## BEGIN
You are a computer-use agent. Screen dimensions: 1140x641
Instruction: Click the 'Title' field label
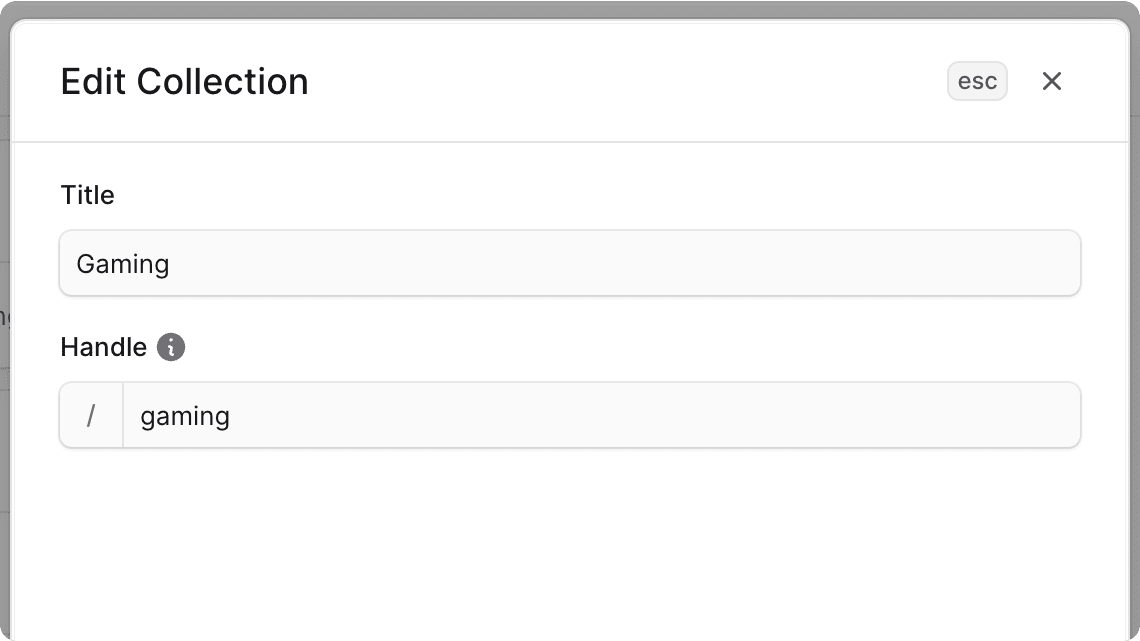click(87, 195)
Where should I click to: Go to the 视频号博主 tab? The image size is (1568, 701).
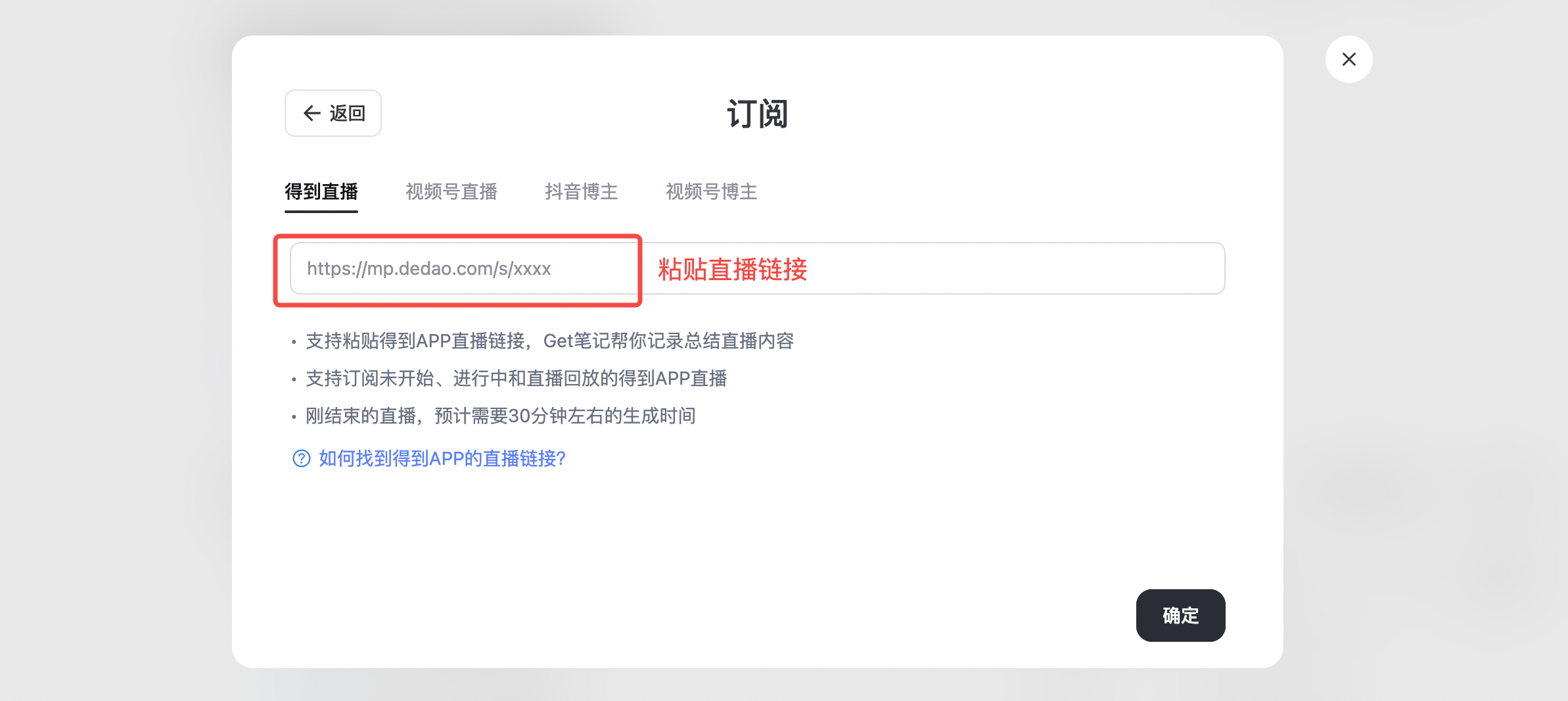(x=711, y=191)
## END
| INSTRUCTIONS FOR THE TASK |
Reproduce every line of the records above verbatim, omitting the pictures.

| RESULT FOR THIS EXERCISE |
You are a computer-use agent. Screen dimensions: 1140x641
Instruction: Click the 'Title' field label
click(87, 195)
Where should I click to: Go to the 视频号博主 tab? The image size is (1568, 701).
(x=711, y=191)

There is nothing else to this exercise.